M. le Dr Théod. Krause, qui guette au passage les faits favorables à son opinion personnelle sur l’antiquité de la variole, s’est emparé de la relation de Dion Cassius. Selon lui, cette maladie se serait transmise par l’inoculation à l’aide d’aiguilles empoisonnées; ce qui semblerait ne devoir se rapporter qu’à la variole[165].

Il suffit de lire le récit du chroniqueur pour s’assurer que cette interprétation est purement arbitraire.

«En ce temps-là (sous le règne de Commode), éclata une maladie qui dépassa en violence toutes celles qui me sont connues. Souvent en un seul jour il succombait à Rome plus de deux mille personnes. De plus, il périt beaucoup de monde par un autre genre de mort, non-seulement dans la ville, mais encore dans presque tout l’empire romain. Des scélérats, moyennant salaire, empoisonnaient des individus en les piquant avec des aiguilles préalablement enduites de matières toxiques (ce qui s’était déjà fait du temps de Domitien), et ce procédé fit d’innombrables victimes[166].»

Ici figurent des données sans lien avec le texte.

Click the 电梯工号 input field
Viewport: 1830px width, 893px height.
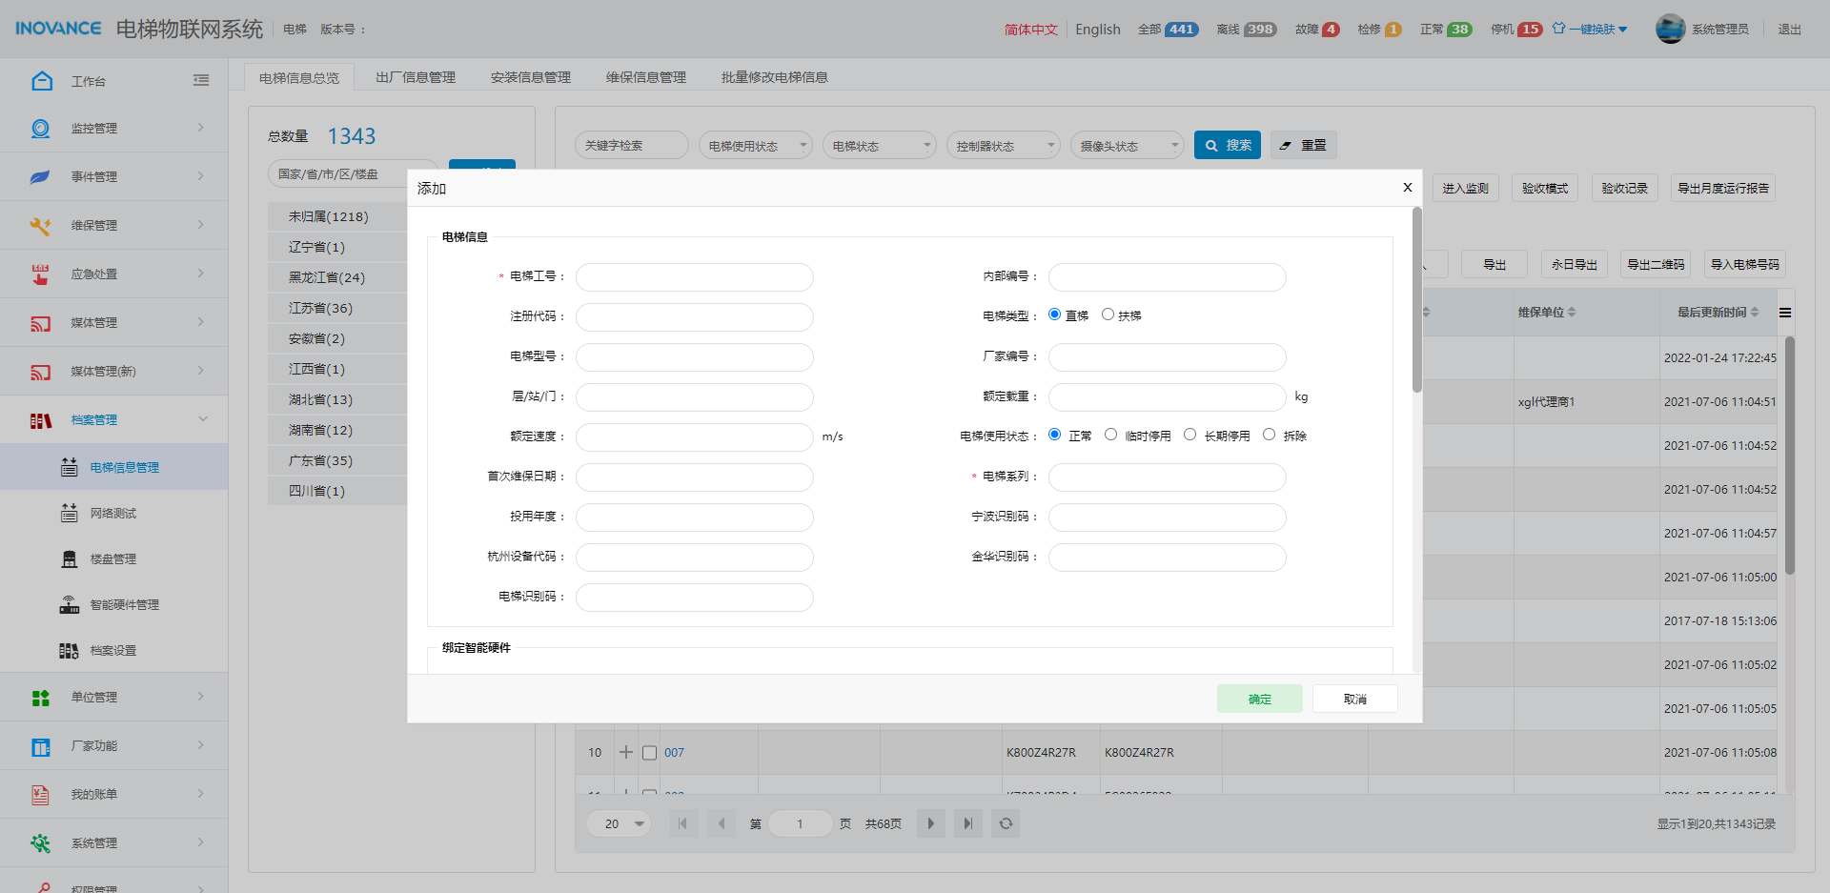click(694, 277)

Voici maintenant, d’après l’auteur, ce qui s’était passé sous le règne de Domitien:

«Une bande de malfaiteurs empoisonnèrent des aiguilles et s’en servirent pour piquer les individus qu’ils avaient désignés d’avance. Plusieurs de ceux qui avaient reçu ces piqûres succombèrent sans se douter de la cause de leur mort. Mais quelques-uns de ces scélérats furent dénoncés et livrés au dernier supplice. Et cela arriva non-seulement à Rome, mais pour ainsi dire sur toute la terre habitée[167].»

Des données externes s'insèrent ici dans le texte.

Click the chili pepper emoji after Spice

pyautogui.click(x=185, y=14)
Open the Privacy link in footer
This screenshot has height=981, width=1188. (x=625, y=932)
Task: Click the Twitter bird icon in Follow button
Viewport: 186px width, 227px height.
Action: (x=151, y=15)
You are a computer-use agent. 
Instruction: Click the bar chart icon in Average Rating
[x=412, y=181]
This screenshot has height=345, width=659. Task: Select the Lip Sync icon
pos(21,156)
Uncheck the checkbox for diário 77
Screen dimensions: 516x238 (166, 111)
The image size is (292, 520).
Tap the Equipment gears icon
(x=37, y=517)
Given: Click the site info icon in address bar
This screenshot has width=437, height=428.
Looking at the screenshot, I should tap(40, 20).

La première pensée que cette lecture fait surgir, c’est que le narrateur est l’écho d’un de ces bruits populaires avidement recueillis par les masses en temps d’épidémie, et qui se perpétuent dans l’histoire, jusqu’à ce que le progrès des lumières en fasse justice. A l’époque dont il s’agit, de graves écrivains rapportaient sans sourciller les fables les plus absurdes; et j’avoue que je ne puis donner un autre nom au récit de Cassius, qui n’est qu’un tissu d’invraisemblances, si l’on en pèse attentivement les détails.

Ce complot énigmatique contre la vie des citoyens, si cruellement moissonnés par l’épidémie; ces assassinats salariés et propagés par une complicité inexplicable dans tout l’empire romain et même dans le monde entier; le procédé infernal imaginé par les exécuteurs de ce pacte homicide; tout cela ressemble à un mauvais rêve, et n’a probablement pas plus de réalité. Comment les historiens du règne de Domitien et de Commode ont-ils gardé le silence sur un événement aussi extraordinaire qui est resté enfoui dans les œuvres de Cassius?

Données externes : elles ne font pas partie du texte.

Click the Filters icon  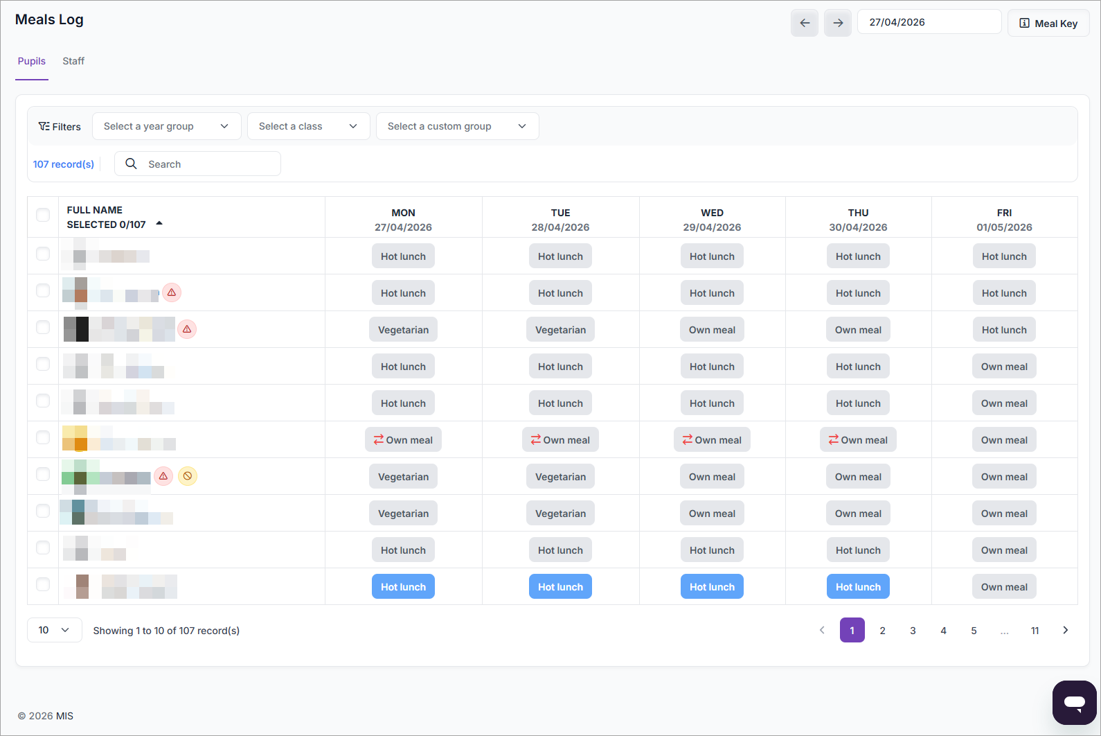click(x=44, y=126)
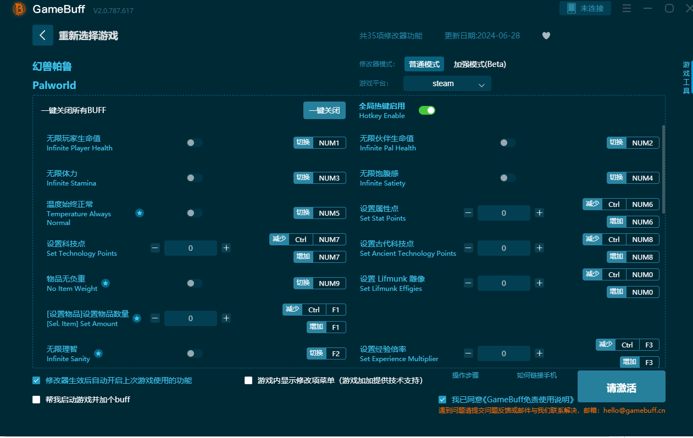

Après tout, les annales de la perversité humaine sont assez riches pour qu’on ne se hâte pas de fixer en ce genre les limites du possible. Mais en supposant vraie de tous points la relation du chroniqueur romain, les partisans de l’ancienneté de la variole qui s’en prévaudraient dans l’intérêt de leur cause, témoigneraient d’une grande pénurie d’arguments. On a beau tordre le texte, on n’en fera jamais sortir ce que M. Krause a cru y voir dans un moment de préoccupation.

Cassius n’a pas dit certainement, et n’a pas même voulu faire entendre que ces aiguilles empoisonnées transmettaient la maladie régnante. La preuve est sans réplique: c’est qu’on ne connaissait de son temps ni les virus, ni par conséquent leur procédé d’insertion artificielle. On prononçait souvent le mot de contagion pour représenter la communicabilité de certaines maladies; mais on ignorait par quel intermédiaire le passage s’opérait. De longs siècles devaient s’écouler avant que la science, éclairée par Fracastor, soupçonnât l’existence des principes matériels des transmissions morbides.

Je n’insiste donc pas plus longtemps, et je me serais contenté d’une simple indication si je n’avais dû tenir compte de l’autorité de mon érudit confrère. Il n’est pas douteux pour moi que sa prévention et un examen trop superficiel, ont été la seule cause de sa méprise.